Le diabète n'est pas un long fleuve tranquille. Le blog de A.B.D - Le groupe des Personnes Diabétiques de Bruxelles hébergé Eklablog
DISPOSITIF. Les patients souffrant de diabète pourront-ils un jour utiliser des patchs indolores capables d'injecter dans la peau de l'insuline pour réguler intelligemment leur taux de glycémie ? Pas impossible à en croire des résultats publiés dans la dernière livraison des comptes rendus de l'académie américaine des sciences (PNAS), même s'ils ne concernent pour le moment que des souris rendues expérimentalement diabétiques.
Des spécialistes en génie biomédical, associés à des chercheurs de la division pharmaceutique et du centre pour les nanotechnologies de l'université de Caroline du Sud (Raleigh et Chapel Hill), ont conçu un patch cutané muni de micro-aiguilles chargées de vésicules remplies d'insuline. Le patch de forme carré, de 6 mm de côté, est composé de pointes coniques surmontées de vésicules. Celles-ci font 108 nm de diamètre et sont donc à peine plus grosses que l'épaisseur d'un cil. Elles sont néanmoins assez solides pour traverser l'épiderme.

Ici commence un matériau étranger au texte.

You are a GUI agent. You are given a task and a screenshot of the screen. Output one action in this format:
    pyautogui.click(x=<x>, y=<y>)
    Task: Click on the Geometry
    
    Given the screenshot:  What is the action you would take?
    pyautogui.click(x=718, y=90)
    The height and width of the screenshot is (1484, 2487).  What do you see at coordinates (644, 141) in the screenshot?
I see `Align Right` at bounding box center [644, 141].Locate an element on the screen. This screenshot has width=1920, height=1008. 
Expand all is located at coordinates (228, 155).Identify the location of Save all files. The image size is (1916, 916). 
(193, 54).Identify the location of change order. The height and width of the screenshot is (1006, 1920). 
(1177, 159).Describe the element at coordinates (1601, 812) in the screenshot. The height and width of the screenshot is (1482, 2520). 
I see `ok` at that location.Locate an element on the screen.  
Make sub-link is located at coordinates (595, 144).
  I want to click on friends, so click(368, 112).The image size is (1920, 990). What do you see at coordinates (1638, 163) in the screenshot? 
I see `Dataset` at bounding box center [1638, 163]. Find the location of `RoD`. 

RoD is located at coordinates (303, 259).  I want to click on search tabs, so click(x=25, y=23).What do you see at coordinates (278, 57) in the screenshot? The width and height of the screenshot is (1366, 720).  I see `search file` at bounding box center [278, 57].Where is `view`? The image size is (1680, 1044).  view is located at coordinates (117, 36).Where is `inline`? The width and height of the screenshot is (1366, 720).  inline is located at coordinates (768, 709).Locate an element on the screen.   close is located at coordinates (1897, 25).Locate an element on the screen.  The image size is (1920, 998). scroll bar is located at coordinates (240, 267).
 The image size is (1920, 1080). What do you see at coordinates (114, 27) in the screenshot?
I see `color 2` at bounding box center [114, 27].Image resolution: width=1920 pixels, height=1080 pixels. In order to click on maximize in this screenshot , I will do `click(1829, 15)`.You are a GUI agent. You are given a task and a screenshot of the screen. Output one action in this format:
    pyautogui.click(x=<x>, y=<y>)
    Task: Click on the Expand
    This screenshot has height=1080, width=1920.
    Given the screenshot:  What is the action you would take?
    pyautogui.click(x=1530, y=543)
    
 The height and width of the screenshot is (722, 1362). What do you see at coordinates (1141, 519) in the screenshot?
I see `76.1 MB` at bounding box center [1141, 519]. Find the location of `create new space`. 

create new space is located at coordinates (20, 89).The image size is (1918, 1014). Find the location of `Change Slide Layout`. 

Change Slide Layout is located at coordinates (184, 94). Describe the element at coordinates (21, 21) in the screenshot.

Ces micro-réservoirs renferment de l'insuline et une enzyme, la glucose oxydase. Leur enveloppe est constituée d'un acide hyaluronique sensible à l'hypoxie, autrement dit un matériau qui devient perméable lorsque l'oxygène vient à manquer. Or, chez les diabétiques, le glucose, sous l'effet de l'hyperglycémie, présente dans les tissus, subit une réaction enzymatique qui transforme cet acide hyaluronique. C'est elle qui provoque la dissociation des vésicules qui libèrent alors leur contenu en insuline. Celle-ci est ensuite captée par le réseau lymphatique et les capillaires présents dans la peau.
C'est la première fois que l'on conçoit un dispositif de délivrance de l'insuline tirant avantage du manque d'oxygène présent dans l'environnement tissulaire en cas de taux élevé de glycémie pour déclencher une libération "intelligente" d'insuline. En effet, les autres systèmes en développement reposent sur une modification du pH local et agissent bien plus lentement.
Testé chez la souris diabétique, ce patch s'est montré capable de rapidement réguler la glycémie tout en n'entraînant pas d'hypoglycémie. La glycémie des rongeurs est revenue à la normale dans l'heure et s'est maintenue à une concentration normale pendant les trois heures suivantes, sans donc provoquer de chute dangereuse du taux de glucose sanguin. Ce dispositif s'avère donc capable de rapidement normaliser la glycémie et de la maintenir dans des valeurs normales sur des périodes prolongées. Du fait que les souris ont une moindre sensibilité que l'homme à l'insuline, les chercheurs estiment que la dose nécessaire pour contrôler le taux de glucose dans le sang des diabétiques pourrait être inférieure à celle utilisée dans leurs expériences.
Au total, la capacité de ce patch à délivrer très rapidement l'insuline encapsulée en réponse à un environnement hypoxique, sa facilité d'utilisation, son caractère indolore, de même que son excellente biocompatibilité - l'acide hyaluronique étant présent dans tous les tissus de l'organisme -, en font un dispositif qui pourrait, à terme, révolutionner la prise en charge thérapeutique des diabétiques astreints à s'administrer des injections régulières d'insuline. En 2014, on estimait que 387 millions de personnes étaient atteints de diabète dans le monde, un nombre qui devrait atteindre 592 millions d'ici 2035 en raison de l'accroissement de la population en surcharge pondérale ou souffrant d'obésité.